The amphitheatre dates to the first century AD and held 6000 spectators. Its elliptical plan with the major east-west axis 120 m long, while the smaller one was about 105. It probably had twelve access doors, four of which gave directly into the arena, while the other eight gave access to the podium and seats which were divided into three different orders.

Between the two is a water reservoir (called Bagno della Regina) connected with remains of baths.

==Finds==

Part of the De Minicis collection that remained in Falerone was transferred to the Town Hall in 1928 together with other finds donated by private individuals. The collection, in a completely renovated and expanded layout in recent years, was later housed in two wings of the former Convent of San Francesco.

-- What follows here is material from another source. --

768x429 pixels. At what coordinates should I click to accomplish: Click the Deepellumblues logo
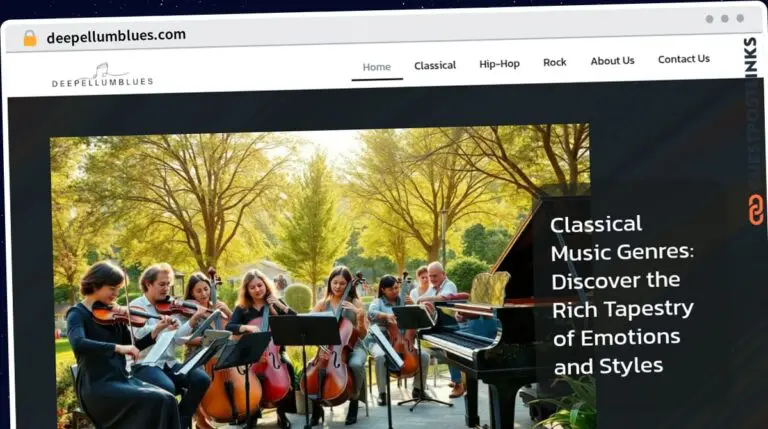(x=102, y=75)
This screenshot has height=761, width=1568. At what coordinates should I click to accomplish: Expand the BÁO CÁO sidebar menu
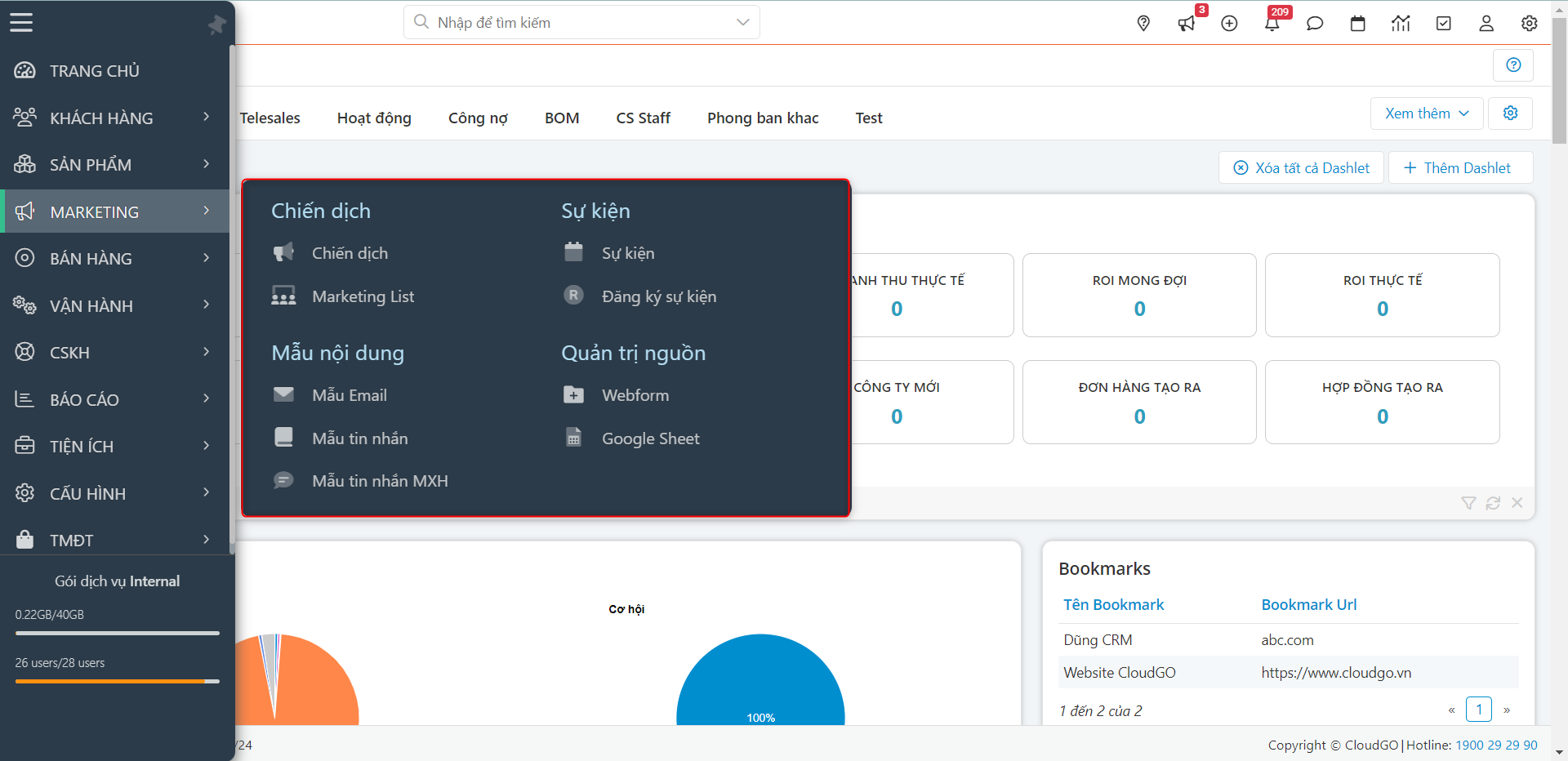(x=114, y=399)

The museum includes important finds including three large statues: two female twins from the Antonine age and one in a toga. There is also a male statue of Hellenistic tradition, a marble torso of a youthful deity, perhaps an Eros, and a female head. The main finds also include a headless herm of Heracles and a small torso of a male deity.

The epigraphic section is important, with a rich collection of inscriptions. Among which the most important are a dedication to Octavia of the Augustan age and another to the Goddess Cupra. Part of the section is a bronze tablet with the transcription of Domitian's rescript of 82 AD which deals with the dispute between the Faleronese and Fermani on the border territories.

Numerous finds from Falerio Picenus are also exhibited in important Italian and foreign museums. In the National Archaeological Museum of the Marche in Ancona there are a mosaic and other architectural elements, while in the Louvre in Paris there are a Perseus and a Nike. A precious mosaic floor is exhibited in the Vatican Museums, while in nearby Fermo a head of the emperor Augustus and a bronze steelyard are visible.